The transformation has been impressive, and also includes a vibrant restaurant quarter where you can choose from traditional pubs, Italian, Persian, Chinese and an American Dinner. It is now possible to walk all the way around the Bay, and Aunty and I have done this in the past, but with Number One Daughter included today we took the easy route over to the Penarth Marina, and took the water bus back to the Waterfront. Along the paths butterflies patrolled and fought to be the first to breed with any passing females.
However, this small piece of disagreeable evidence of lazy selfish behaviour was countered by the planting of annual plants along sections of the path creating riots of colours as the sunlight hit the flowers.
There is still part of the port complex still working, and the line of large cargo cranes remain visible on the sky line.
The large freshwater lake is now a Mecca for yachting and boating. Aunty and I keep on thinking one day we will get our act together and join the yacht club to learn to sail one of the little sail boats. One day!
I imagine if we ever do have a go we’d spend most of our time in the water like the chap below who was struggling to get his boat upright again.
The barrage separating the estuary for the bay is pretty impressive up close. There are three locks built into the barrage itself that allows the boats to come and go.
It is possible to walk over the barrage right around to the Penarth Marina on the other side of the Bay. The old customs house has been converted into a smart restaurant. However, a large part of the complex is still derelict, and all the plans for conversion to date have been denied by the council.
Back in the Bay Area the Pier Head building dominates the water front. This was part of the Administrative area of the old docks when coal was king, and the port was filled with hundreds of ships exporting Welsh coal around the world.the brick red brick building contrasts with everything surrounding it. The clock is known locally as the Welsh Big Ben. It is now used as an exhibition hall.
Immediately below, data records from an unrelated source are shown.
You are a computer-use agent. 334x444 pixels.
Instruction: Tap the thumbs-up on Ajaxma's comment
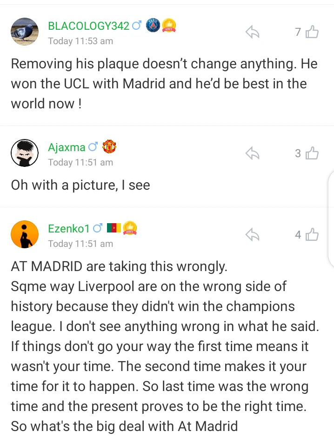click(x=312, y=153)
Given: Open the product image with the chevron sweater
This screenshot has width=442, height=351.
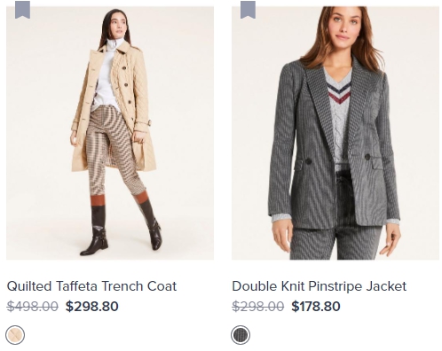Looking at the screenshot, I should 335,133.
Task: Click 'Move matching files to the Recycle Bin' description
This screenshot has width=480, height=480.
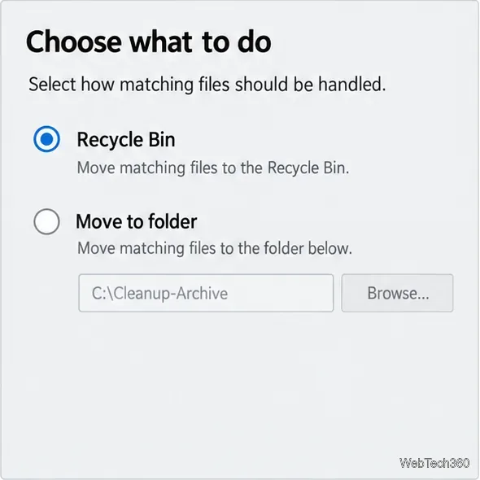Action: [x=213, y=168]
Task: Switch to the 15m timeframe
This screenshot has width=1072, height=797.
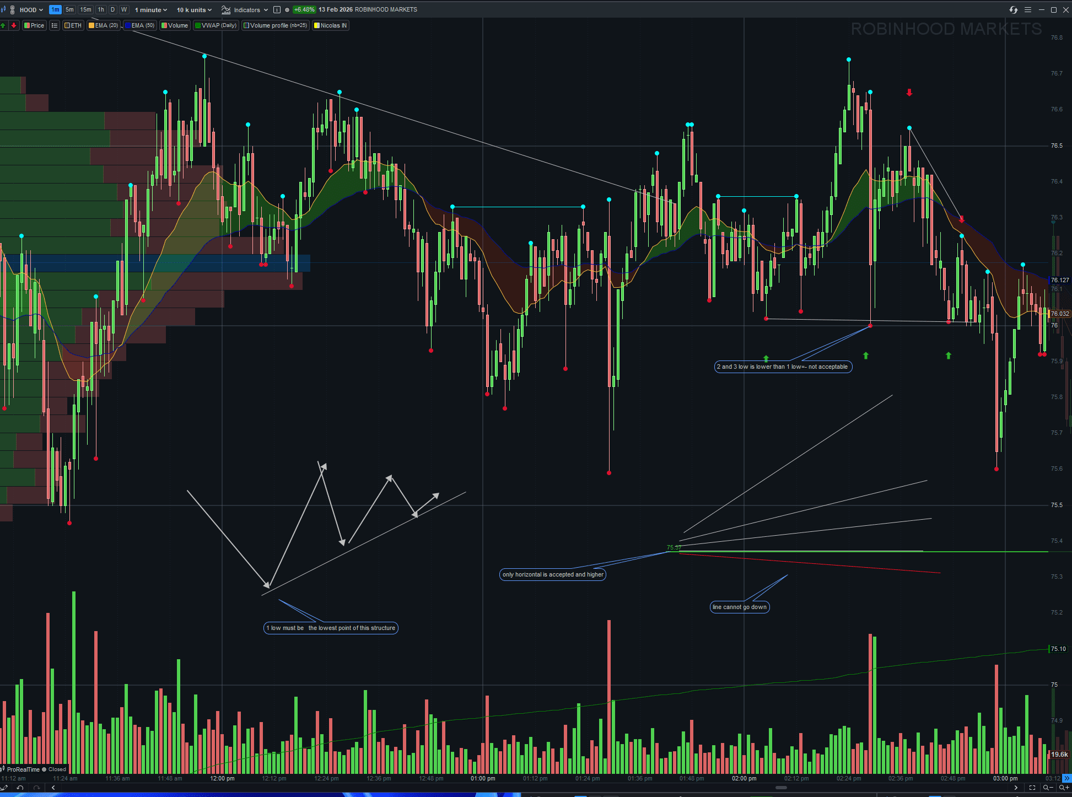Action: point(85,9)

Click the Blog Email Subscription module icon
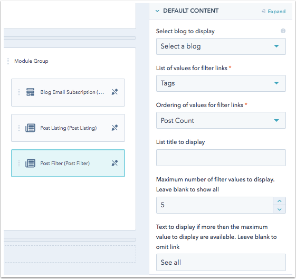pyautogui.click(x=30, y=92)
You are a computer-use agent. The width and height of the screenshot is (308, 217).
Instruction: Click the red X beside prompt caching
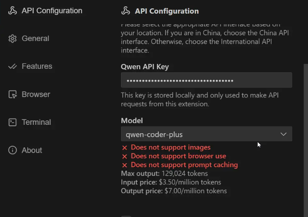click(x=125, y=165)
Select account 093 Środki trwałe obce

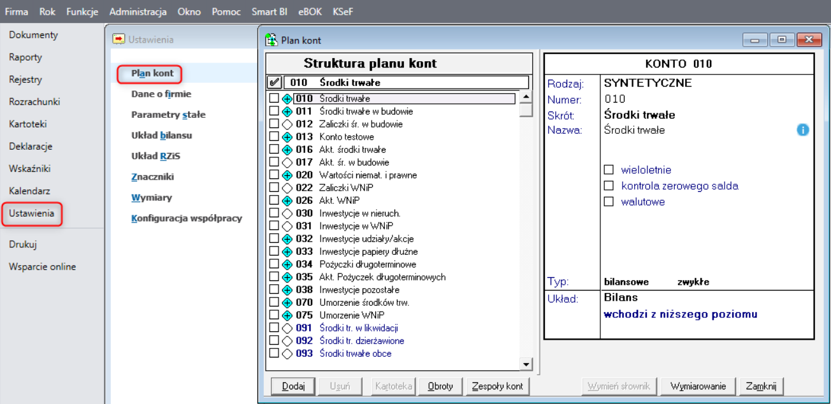pos(355,354)
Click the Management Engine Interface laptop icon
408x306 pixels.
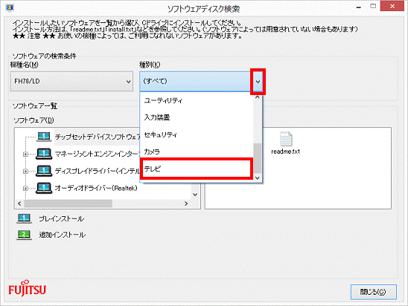point(44,154)
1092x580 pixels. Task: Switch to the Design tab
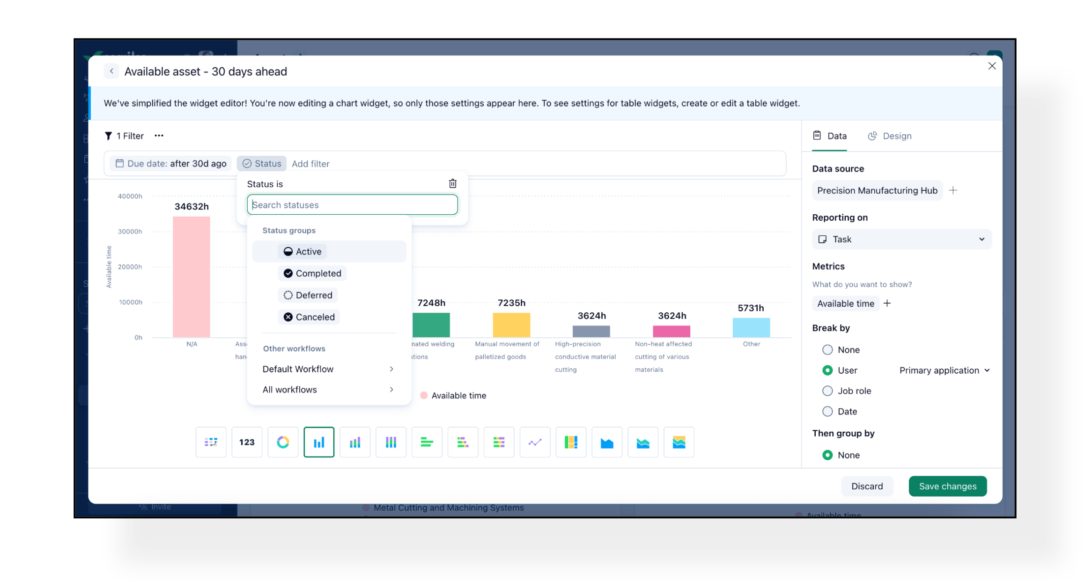(x=889, y=136)
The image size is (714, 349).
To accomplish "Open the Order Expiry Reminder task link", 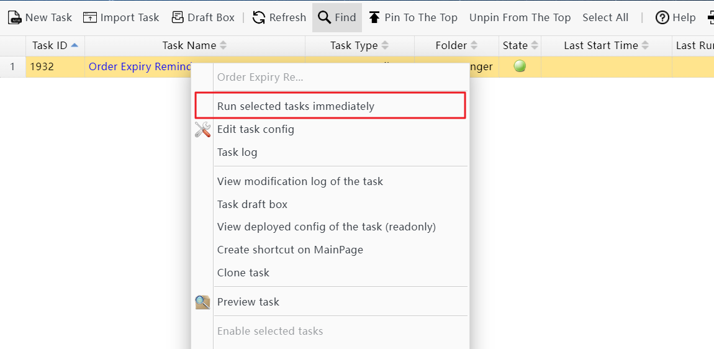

The Millenium Concert Hall had a rather turbulent inception, with the first set of designs being accepted and then rejected, but eventually is was built, and now stands proud. The design picks out the industrial and natural heritage of Wales incorporating ‘slate cliff’ walls, and a beautiful copper roof that gleams in the sunlight.
After all this culture and walking it was time for lunch, and while the girls sipped cocktails on the veranda I was stuck with a diet coke, having lost the arm wrestle for who would drive home.